→ **ACTIVITY**
Starting with the line that contains "Raum Coburg (1012, 1407)" and stopping after the line that contains "Spenden (1449, 98)", copy the entries below exactly. Include nothing else.

→ **SOURCE MATERIAL**
===
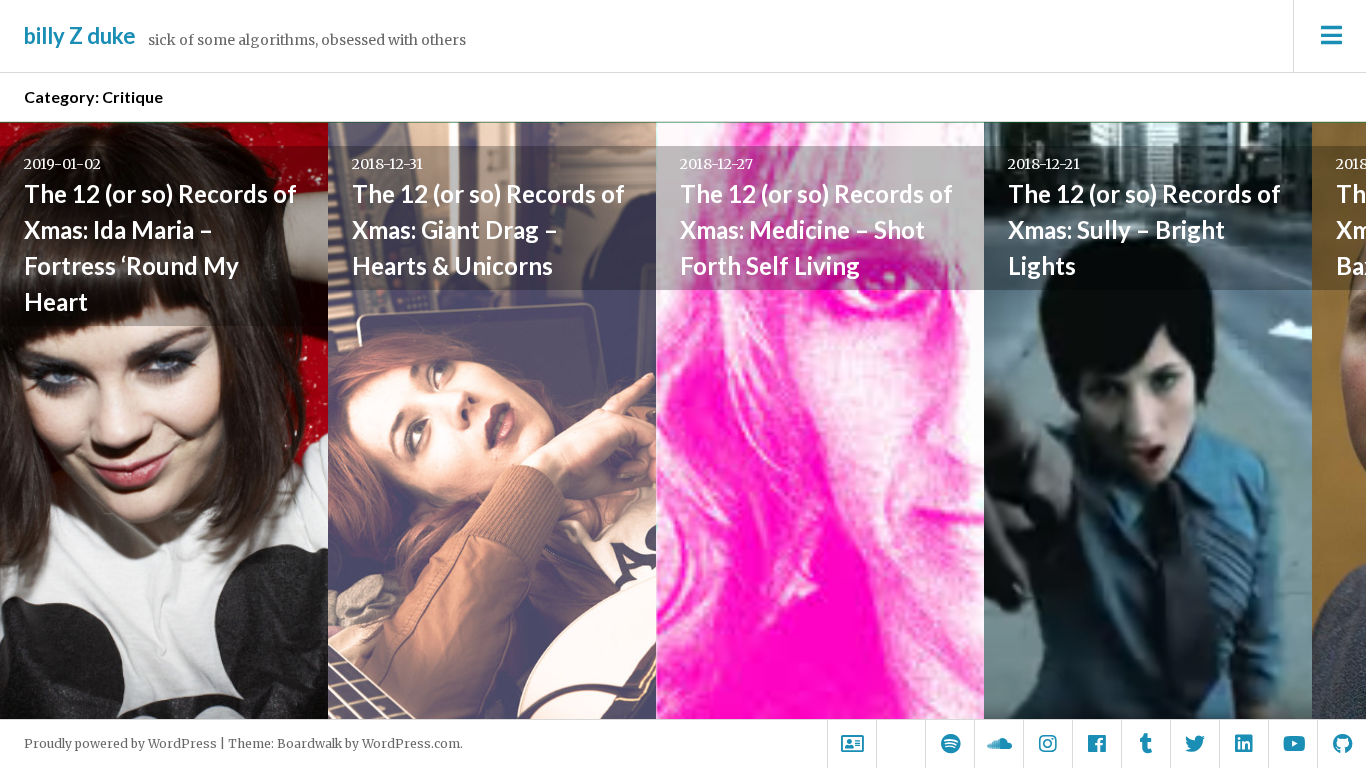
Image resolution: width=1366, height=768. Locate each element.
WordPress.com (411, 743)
===
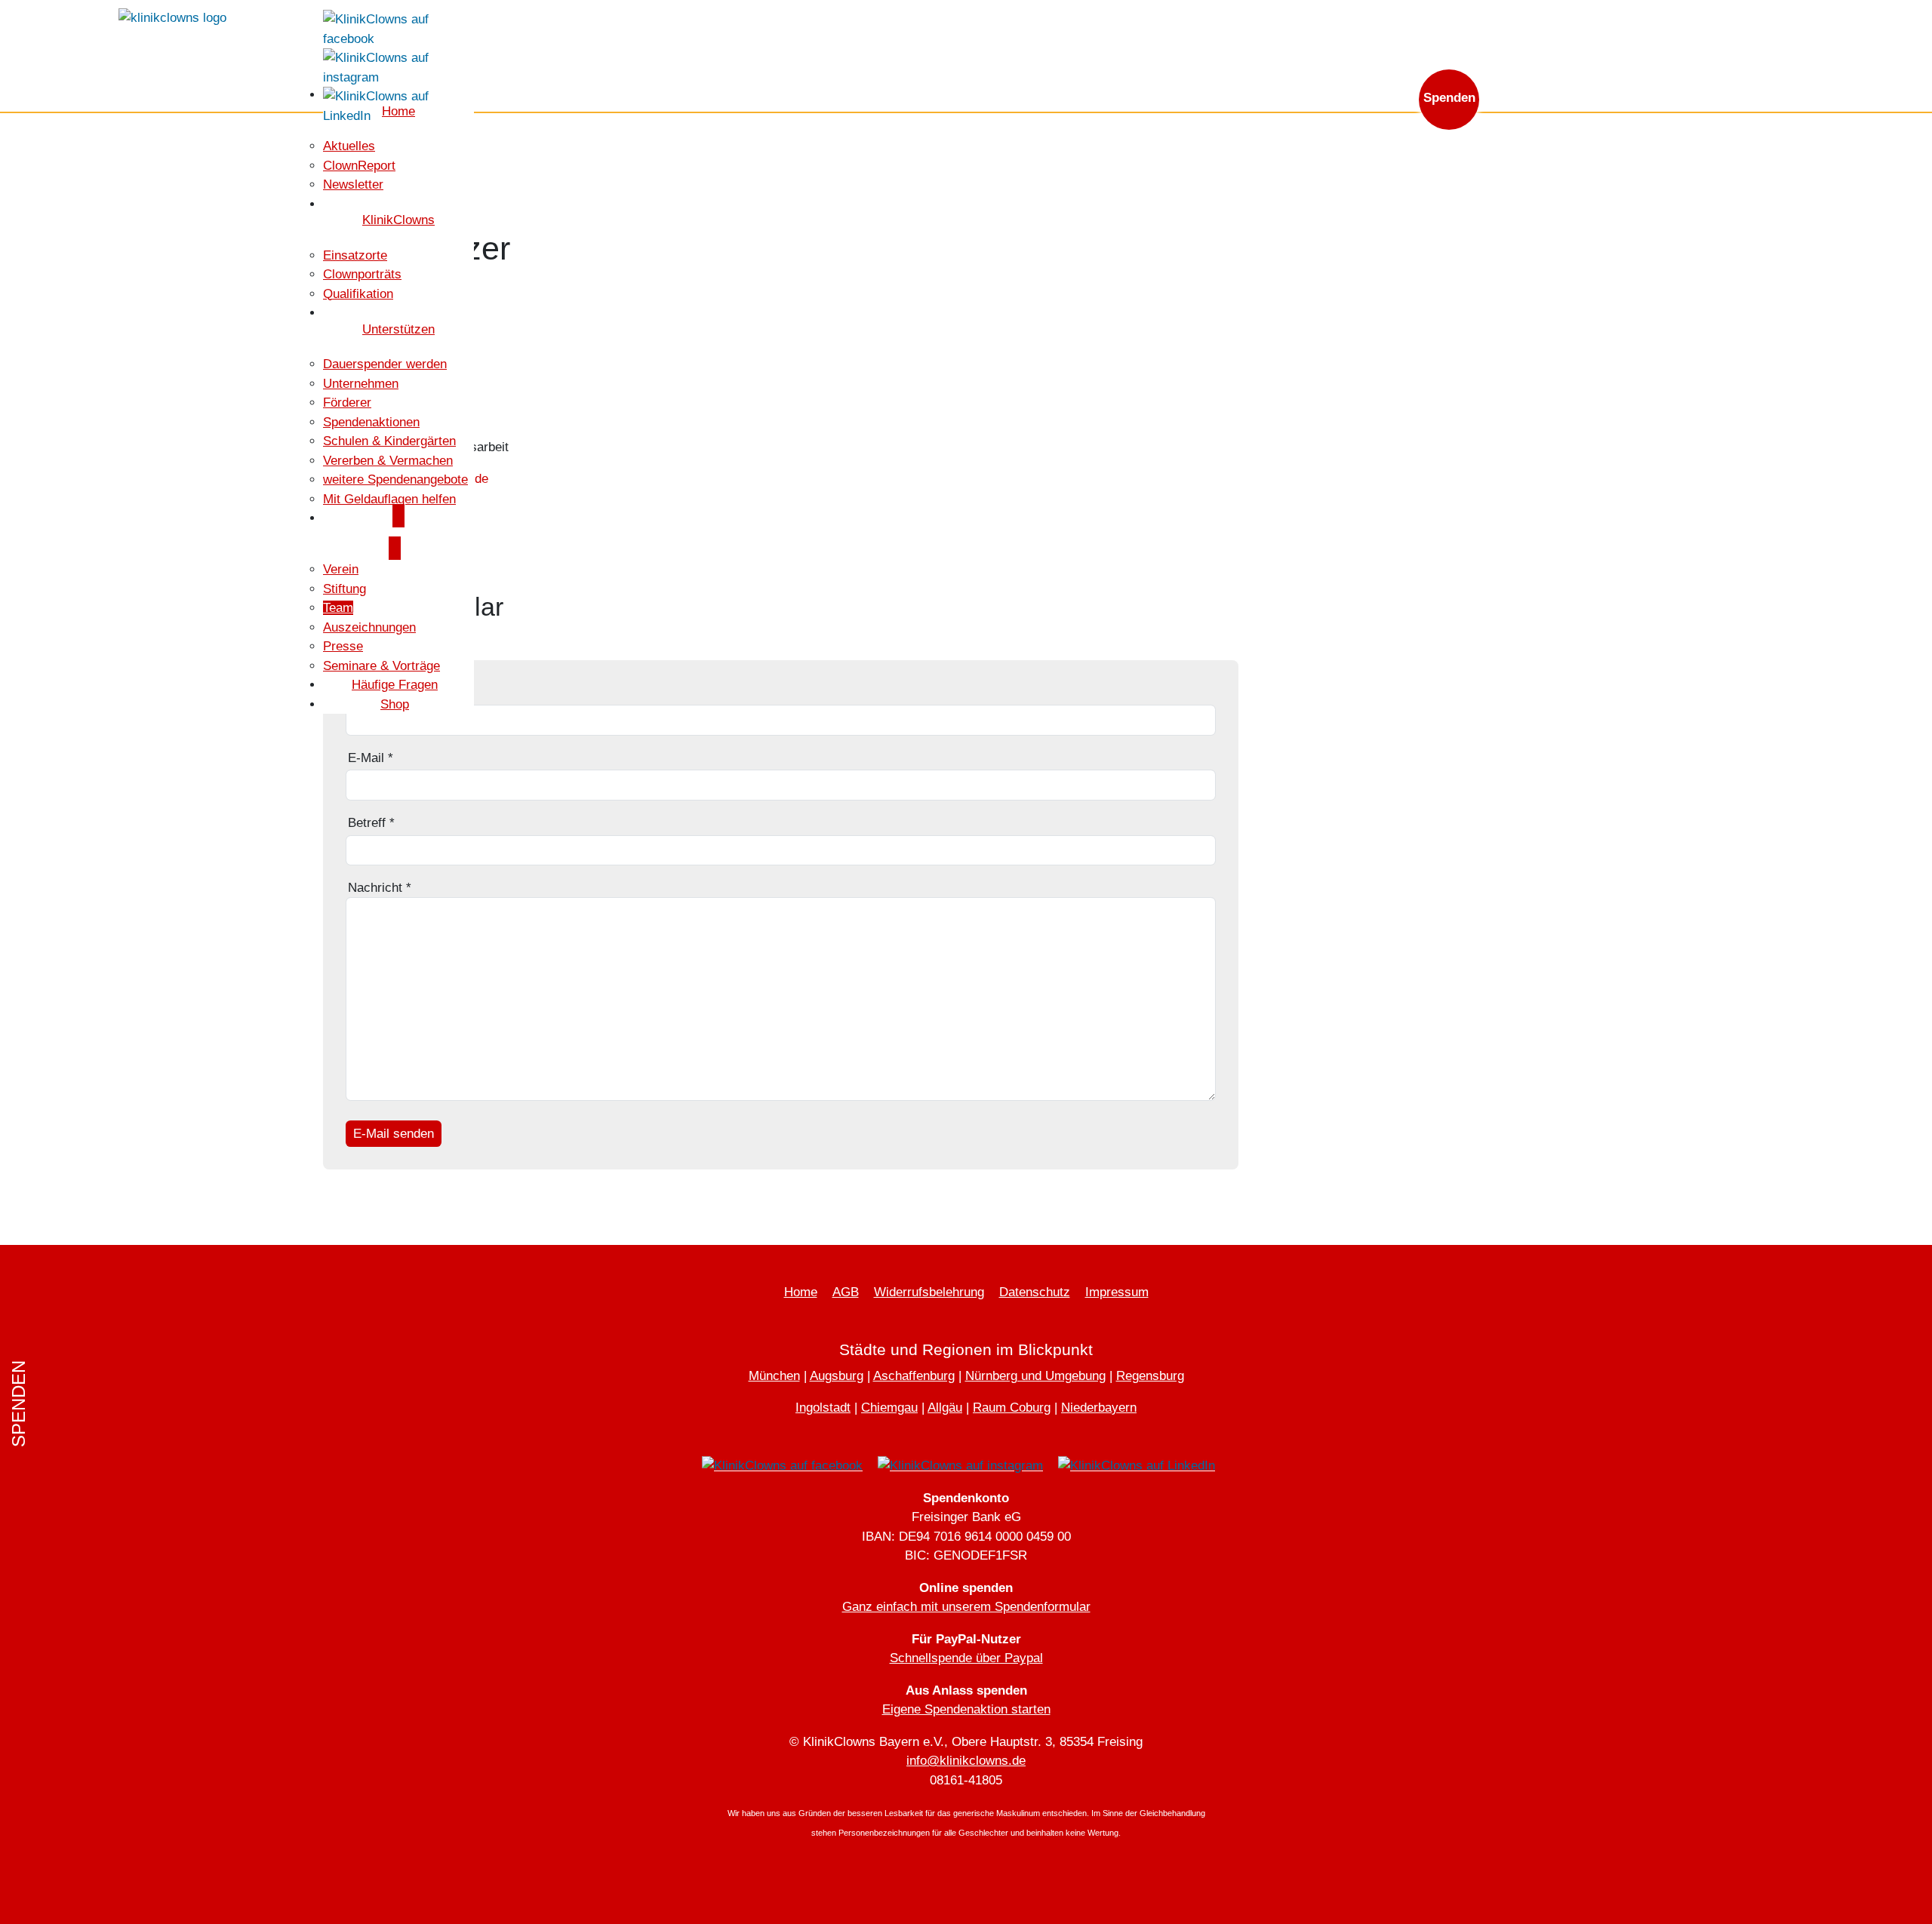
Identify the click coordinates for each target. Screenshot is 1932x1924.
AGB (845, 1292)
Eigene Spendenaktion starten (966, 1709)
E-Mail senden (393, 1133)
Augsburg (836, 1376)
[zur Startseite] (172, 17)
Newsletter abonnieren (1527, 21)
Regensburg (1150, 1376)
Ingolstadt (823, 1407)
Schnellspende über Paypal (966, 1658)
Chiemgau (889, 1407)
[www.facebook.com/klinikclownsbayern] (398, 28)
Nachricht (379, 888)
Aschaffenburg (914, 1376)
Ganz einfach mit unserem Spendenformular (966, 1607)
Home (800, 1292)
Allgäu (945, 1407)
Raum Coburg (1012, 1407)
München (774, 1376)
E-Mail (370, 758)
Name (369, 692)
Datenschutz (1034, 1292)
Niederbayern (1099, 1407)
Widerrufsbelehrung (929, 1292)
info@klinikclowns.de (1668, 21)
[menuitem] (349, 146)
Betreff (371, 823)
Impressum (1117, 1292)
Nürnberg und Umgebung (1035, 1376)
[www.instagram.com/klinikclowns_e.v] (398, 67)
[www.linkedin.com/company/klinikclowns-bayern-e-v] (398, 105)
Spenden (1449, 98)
===
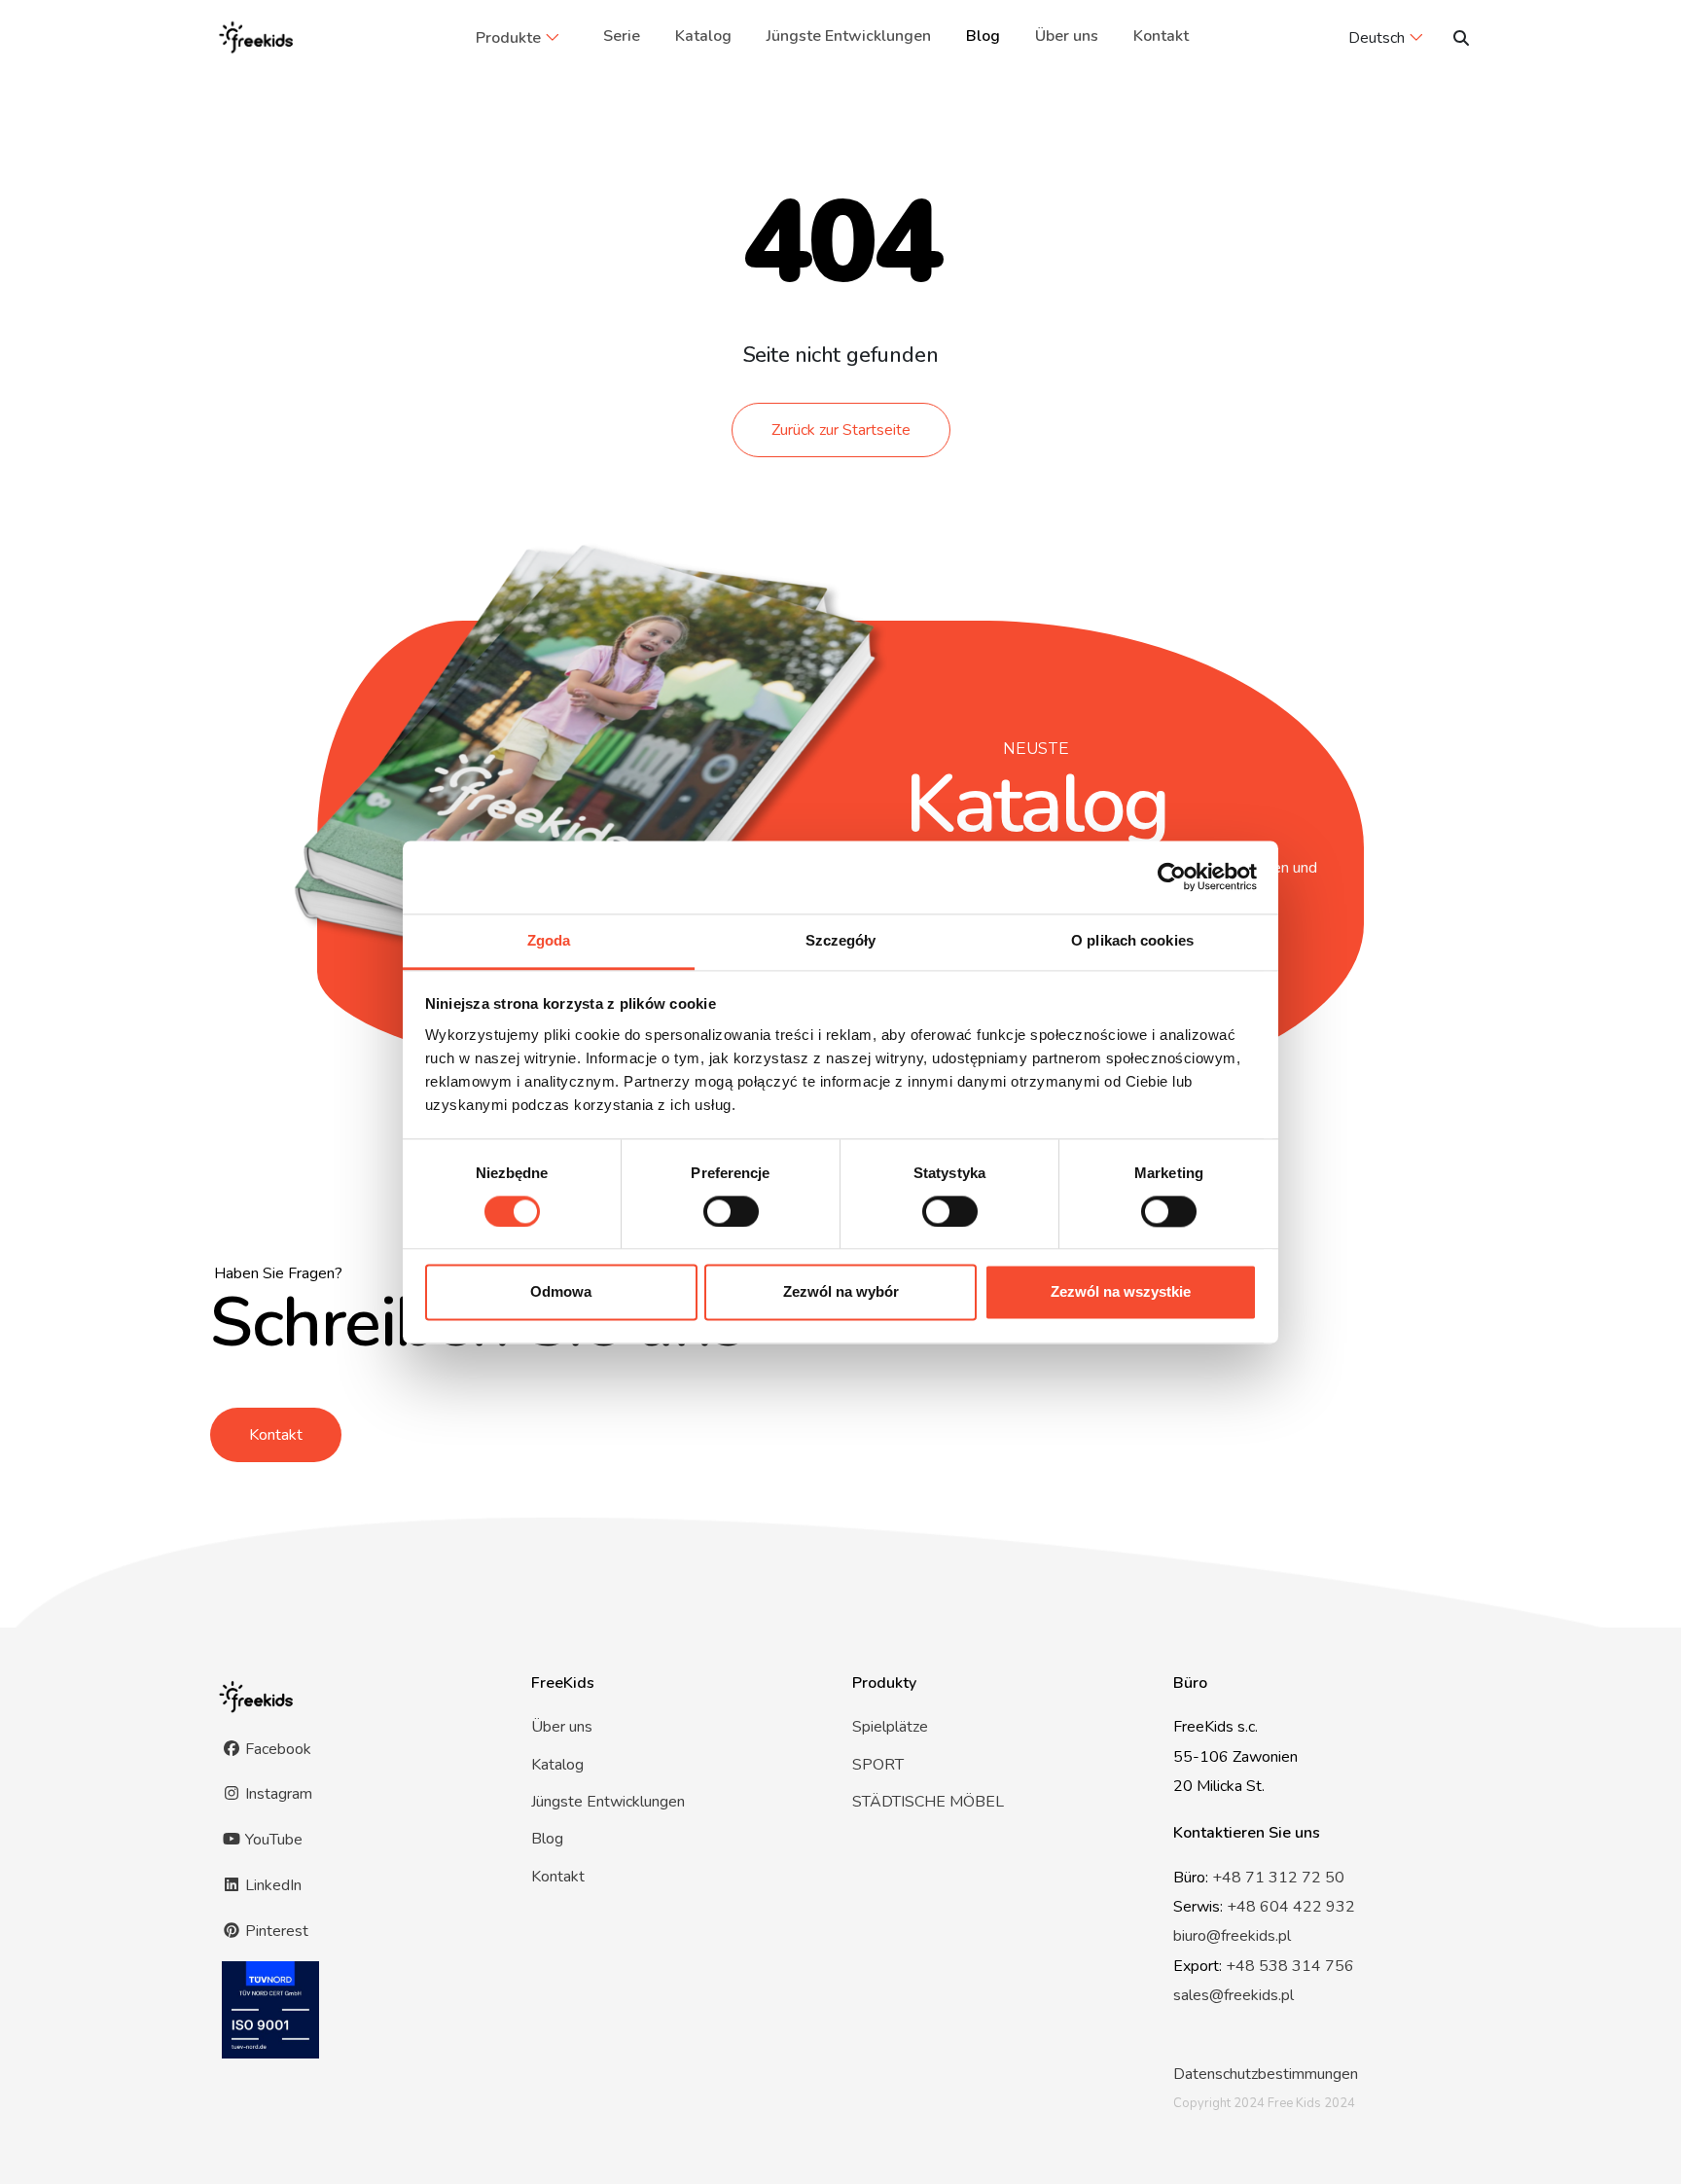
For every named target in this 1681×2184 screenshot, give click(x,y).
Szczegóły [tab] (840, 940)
===
→ **EXERCISE ANSWER**
Raum Coburg (1012, 1407)
München (774, 1376)
E-Mail (370, 758)
Name (369, 692)
Datenschutz (1034, 1292)
Niederbayern (1099, 1407)
Widerrufsbelehrung (929, 1292)
info@klinikclowns.de (1668, 21)
[menuitem] (349, 146)
Betreff (371, 823)
Impressum (1117, 1292)
Nürnberg und Umgebung (1035, 1376)
[www.instagram.com/klinikclowns_e.v] (398, 67)
[www.linkedin.com/company/klinikclowns-bayern-e-v] (398, 105)
Spenden (1449, 98)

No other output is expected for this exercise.